El diputado Juan Diego Vásquez, sin el respaldo de call centers, hizo lo que deberían hacer también sus colegas de oposición. Al escucharlo, reafirmé mi creencia de que la juventud panameña, pese a lo arrinconada que está, tiene mucho que aportar, que hay esperanzas de un nuevo país, de que el servicio público aún puede ser una carrera respetable. Quizá no haga el verano, pero por algo se empieza. El liderazgo de un joven como Juan Diego Vásquez y sus colegas independientes en la Asamblea crea esperanzas.

Esta semana, Vásquez y otros diputados independientes –como Edison Broce– cuestionaron la gestión de un par de ministros de Estado. Sin hipocresías ni lambonerías, exigieron rendición de cuentas. Y me complació mucho que esos ministros que se creen virreyes, divinos, intocables e incuestionables, pasaran el peor momento de su día tratando de responder por su incompetencia. Y me gustó que los diputados hicieran lo que no podemos hacer los mortales: decirles de frente lo que sufrimos por lo inútiles que son.

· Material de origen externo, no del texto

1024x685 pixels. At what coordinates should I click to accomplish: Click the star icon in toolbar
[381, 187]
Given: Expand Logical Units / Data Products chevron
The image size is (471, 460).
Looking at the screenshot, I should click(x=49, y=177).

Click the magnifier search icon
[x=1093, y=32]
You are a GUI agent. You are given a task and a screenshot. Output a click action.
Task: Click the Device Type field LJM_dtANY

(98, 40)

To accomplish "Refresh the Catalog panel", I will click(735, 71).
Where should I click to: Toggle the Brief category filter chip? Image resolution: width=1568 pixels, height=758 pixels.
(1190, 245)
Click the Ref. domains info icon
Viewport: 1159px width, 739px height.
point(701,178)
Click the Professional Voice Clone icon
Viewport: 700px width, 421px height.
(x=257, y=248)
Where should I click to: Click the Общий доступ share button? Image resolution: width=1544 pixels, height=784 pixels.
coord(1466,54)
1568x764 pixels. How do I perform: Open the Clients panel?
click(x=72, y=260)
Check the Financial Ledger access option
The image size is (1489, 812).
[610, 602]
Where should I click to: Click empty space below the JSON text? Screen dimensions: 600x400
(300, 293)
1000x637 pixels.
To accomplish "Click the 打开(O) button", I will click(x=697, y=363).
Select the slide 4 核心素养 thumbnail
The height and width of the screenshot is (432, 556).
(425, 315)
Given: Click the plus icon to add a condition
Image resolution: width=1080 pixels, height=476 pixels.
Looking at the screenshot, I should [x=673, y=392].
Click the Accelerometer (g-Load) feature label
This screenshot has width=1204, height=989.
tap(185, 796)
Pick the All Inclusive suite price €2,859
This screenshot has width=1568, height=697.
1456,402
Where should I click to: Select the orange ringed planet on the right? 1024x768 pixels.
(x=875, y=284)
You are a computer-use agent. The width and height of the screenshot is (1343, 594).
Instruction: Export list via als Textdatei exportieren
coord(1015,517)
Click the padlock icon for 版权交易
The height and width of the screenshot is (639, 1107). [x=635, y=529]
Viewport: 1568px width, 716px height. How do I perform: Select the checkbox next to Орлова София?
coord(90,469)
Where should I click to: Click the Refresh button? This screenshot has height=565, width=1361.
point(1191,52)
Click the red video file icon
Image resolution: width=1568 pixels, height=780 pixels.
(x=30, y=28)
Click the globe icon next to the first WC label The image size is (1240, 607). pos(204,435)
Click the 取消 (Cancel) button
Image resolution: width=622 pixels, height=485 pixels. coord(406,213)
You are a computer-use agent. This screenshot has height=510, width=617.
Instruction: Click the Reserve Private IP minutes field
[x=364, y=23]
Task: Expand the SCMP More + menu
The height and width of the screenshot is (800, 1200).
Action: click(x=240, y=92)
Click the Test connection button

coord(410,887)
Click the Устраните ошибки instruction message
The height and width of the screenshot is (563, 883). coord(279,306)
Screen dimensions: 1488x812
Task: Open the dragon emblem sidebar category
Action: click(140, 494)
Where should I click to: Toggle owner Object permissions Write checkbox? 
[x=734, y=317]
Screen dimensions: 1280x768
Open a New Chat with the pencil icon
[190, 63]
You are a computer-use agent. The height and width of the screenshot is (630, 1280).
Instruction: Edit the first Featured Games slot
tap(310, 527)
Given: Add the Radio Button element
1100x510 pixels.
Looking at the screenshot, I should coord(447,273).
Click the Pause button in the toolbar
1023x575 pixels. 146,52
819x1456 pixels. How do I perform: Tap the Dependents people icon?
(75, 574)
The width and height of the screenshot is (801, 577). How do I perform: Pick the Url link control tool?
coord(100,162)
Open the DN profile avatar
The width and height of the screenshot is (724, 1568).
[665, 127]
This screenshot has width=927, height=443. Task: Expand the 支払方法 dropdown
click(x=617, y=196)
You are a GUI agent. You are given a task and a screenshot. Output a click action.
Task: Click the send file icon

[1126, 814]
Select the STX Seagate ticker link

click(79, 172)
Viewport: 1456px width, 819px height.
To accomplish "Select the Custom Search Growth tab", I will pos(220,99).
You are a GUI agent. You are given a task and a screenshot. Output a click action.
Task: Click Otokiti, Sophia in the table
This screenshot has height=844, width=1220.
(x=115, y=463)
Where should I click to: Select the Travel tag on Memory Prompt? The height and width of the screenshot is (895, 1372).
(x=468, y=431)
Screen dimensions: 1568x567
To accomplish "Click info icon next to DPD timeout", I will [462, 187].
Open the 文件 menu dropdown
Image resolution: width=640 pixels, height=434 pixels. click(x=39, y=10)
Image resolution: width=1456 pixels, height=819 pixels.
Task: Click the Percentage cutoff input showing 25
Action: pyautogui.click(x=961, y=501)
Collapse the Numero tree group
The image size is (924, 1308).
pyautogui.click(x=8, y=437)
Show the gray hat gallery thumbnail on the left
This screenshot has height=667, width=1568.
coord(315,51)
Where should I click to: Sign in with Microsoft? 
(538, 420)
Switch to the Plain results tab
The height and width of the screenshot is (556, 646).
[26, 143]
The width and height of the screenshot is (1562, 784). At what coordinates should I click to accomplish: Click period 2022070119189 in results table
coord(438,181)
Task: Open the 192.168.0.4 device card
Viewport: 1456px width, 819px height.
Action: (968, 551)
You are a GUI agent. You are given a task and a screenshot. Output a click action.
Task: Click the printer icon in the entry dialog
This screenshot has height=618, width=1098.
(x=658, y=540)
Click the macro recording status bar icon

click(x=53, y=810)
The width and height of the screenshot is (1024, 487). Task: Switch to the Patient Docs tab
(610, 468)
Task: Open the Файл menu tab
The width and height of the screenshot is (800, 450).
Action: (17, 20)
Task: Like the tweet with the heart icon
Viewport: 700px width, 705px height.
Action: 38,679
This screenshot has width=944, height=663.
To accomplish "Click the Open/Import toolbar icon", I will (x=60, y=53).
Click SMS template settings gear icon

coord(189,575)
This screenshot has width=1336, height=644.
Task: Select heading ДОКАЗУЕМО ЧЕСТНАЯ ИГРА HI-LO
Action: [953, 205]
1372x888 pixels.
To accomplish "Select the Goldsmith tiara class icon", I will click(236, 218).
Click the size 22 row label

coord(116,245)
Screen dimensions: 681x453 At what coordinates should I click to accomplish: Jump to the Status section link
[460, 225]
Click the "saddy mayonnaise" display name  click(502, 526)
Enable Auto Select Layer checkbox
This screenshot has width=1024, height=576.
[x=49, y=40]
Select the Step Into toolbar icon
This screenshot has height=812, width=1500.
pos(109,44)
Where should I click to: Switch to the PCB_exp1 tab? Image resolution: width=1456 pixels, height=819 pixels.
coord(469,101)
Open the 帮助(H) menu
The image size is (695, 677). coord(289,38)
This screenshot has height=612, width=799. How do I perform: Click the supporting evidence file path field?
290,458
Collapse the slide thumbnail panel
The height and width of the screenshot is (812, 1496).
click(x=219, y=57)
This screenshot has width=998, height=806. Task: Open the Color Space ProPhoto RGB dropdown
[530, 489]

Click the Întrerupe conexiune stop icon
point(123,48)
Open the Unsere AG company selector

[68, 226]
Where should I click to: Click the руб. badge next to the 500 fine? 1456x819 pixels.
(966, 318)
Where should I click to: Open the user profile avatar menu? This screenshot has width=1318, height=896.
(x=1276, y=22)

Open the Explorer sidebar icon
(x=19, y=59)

Del otro lado de la mesa estaban el ministro de Obras Públicas y al día siguiente, el de la Presidencia. Del primero no hablaré. Basta con decir que su gestión se resume a dos palabras (que vienen a ser el diagnóstico y el remedio): inservible… y renuncia. Lo demás serían insultos inapropiados, pero bien ganados. El presidente solo tiene que firmar su destitución y asunto arreglado.

Pero en el caso de Gaby Carrizo, a ese nos lo tenemos que aguantar casi dos años más. Carrizo no genera grises: con él, la cosa es luz u oscuridad. Y yo no veo luz. Sí veo cinismo e hipocresía. Para empezar, su retórica –para ocupar el cargo que exhibe con ostensible vanidad– es tan pobre, que hasta Benicio Robinson se avergonzaría. Y, en lo que se refiere al fondo de su mensaje, la soberbia con la que habló desnudó más su irrespeto por la institucionalidad.

¿Alguna vez ha sido transparente? ¿Qué ha hecho por la justicia? No fue él el que dijo en enero de 2020 que en el pasado inmediato “se utilizó el poder político para perseguir, para satisfacer propósitos personales, y en el camino se le hizo mucho daño a nuestra sociedad, a nuestro país y a nuestro futuro; el pasado nunca más, debemos dejarlo atrás”. ¿Eso no es irrespetar la justicia?

Lo que nos ofende es ver políticos corruptos… e impunes, y él no hace nada. Ver al Órgano Judicial caer de rodillas por una moneda, de esas que todos llamamos Martinelli y él, nada. ¿Cómo se atreve a hablar de igualdad para todos y nada hace por conseguirlo? ¿Igualdad? Pero es que su vanidad es, por lejos, mayor que su intelecto. Señor vicepresidente, pese a su arrogancia, le daré un consejo, así sea que termine en la basura: mire, señor Carrizo, nunca más trate de enfrentar a Juan Diego Vásquez. Ahora que usted adquirió más conocimientos sobre caballos, debe saber (mejor que la mayoría) que hay purasangres y trapicheros.